- Exercise brief -
Whenever the string "agent" turns up in a line of the data below, copy that line.

*** The records Section Begins ***

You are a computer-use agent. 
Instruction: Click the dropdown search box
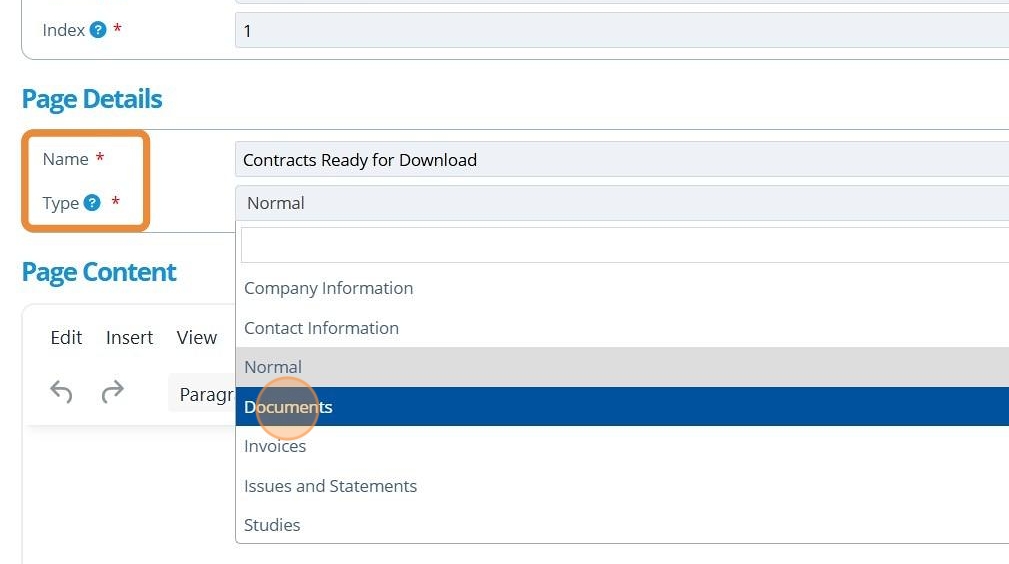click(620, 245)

*** The records Section Ends ***
*** The records Section Begins ***

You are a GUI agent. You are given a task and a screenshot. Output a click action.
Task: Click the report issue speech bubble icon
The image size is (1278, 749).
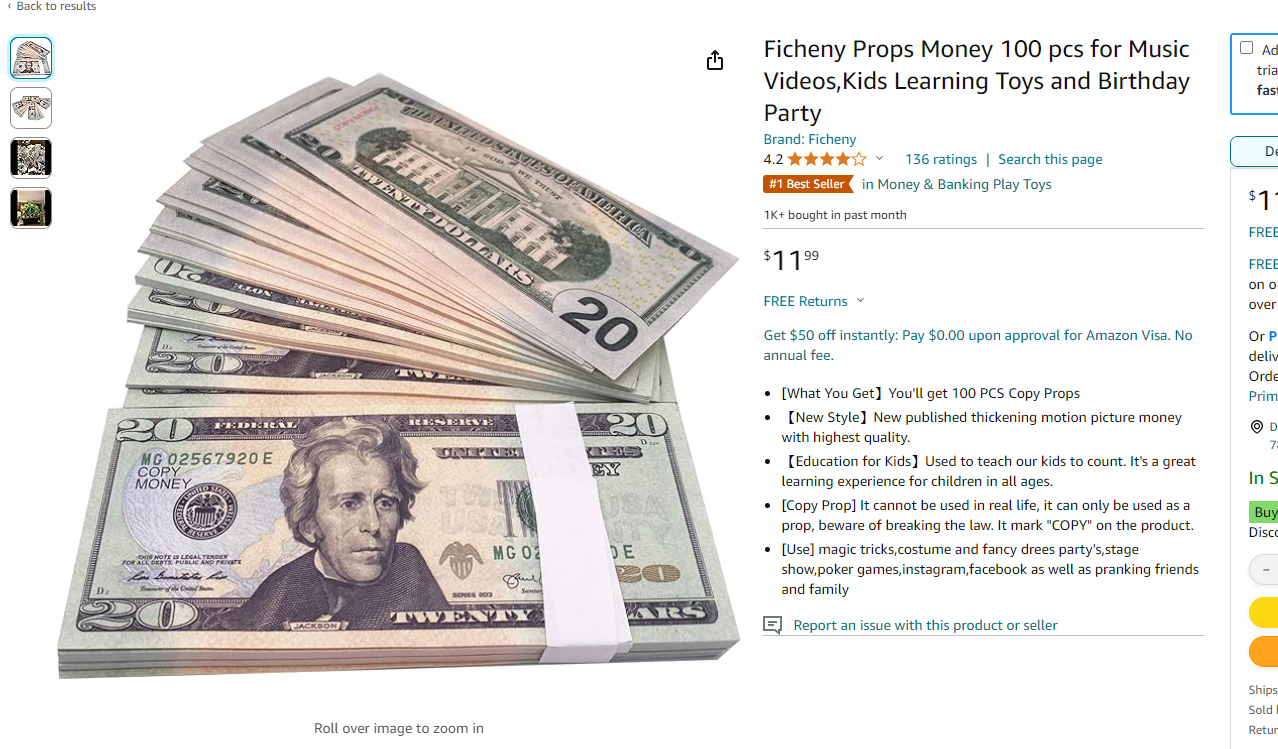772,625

*** The records Section Ends ***

- Answer to the problem -
You are a computer-use agent. 
You are a GUI agent. You are given a task and a screenshot. Output a click action.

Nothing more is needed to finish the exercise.